» Aim of the exercise: The lines to reproduce run from the one containing "Task: Open the GPU 温度 sensor dropdown" through the final line of the entries; write them out exactly and add nothing.

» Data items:
◇ ◇ ◇

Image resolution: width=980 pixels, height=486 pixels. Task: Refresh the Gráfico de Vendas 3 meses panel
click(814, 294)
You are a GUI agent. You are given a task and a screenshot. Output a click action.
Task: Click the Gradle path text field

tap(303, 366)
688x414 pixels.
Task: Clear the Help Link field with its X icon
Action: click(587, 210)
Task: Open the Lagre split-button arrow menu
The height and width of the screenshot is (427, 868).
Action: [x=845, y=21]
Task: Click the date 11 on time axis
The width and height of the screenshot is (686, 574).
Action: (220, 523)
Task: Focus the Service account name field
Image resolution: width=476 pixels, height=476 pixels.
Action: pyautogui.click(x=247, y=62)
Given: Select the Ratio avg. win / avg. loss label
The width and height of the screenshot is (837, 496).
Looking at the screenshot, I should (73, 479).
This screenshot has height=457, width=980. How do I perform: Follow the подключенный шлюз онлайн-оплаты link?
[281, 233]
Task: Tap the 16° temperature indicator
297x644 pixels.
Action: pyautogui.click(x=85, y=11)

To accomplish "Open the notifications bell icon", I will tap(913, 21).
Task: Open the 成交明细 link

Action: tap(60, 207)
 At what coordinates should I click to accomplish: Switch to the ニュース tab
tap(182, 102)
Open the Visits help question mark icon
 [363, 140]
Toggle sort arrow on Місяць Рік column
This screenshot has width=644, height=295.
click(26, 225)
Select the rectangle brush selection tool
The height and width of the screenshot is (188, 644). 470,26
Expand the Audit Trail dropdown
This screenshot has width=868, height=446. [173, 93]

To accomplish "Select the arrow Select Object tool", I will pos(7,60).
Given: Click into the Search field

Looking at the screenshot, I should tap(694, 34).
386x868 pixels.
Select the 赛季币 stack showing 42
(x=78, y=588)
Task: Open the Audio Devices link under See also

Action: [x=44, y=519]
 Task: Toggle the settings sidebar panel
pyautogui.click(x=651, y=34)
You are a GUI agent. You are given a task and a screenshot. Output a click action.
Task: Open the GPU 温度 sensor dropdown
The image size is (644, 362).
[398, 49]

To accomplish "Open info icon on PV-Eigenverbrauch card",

◇ ◇ ◇

» Answer box:
Task: Open the GPU 温度 sensor dropdown
The image size is (644, 362).
[398, 49]

To accomplish "Open info icon on PV-Eigenverbrauch card",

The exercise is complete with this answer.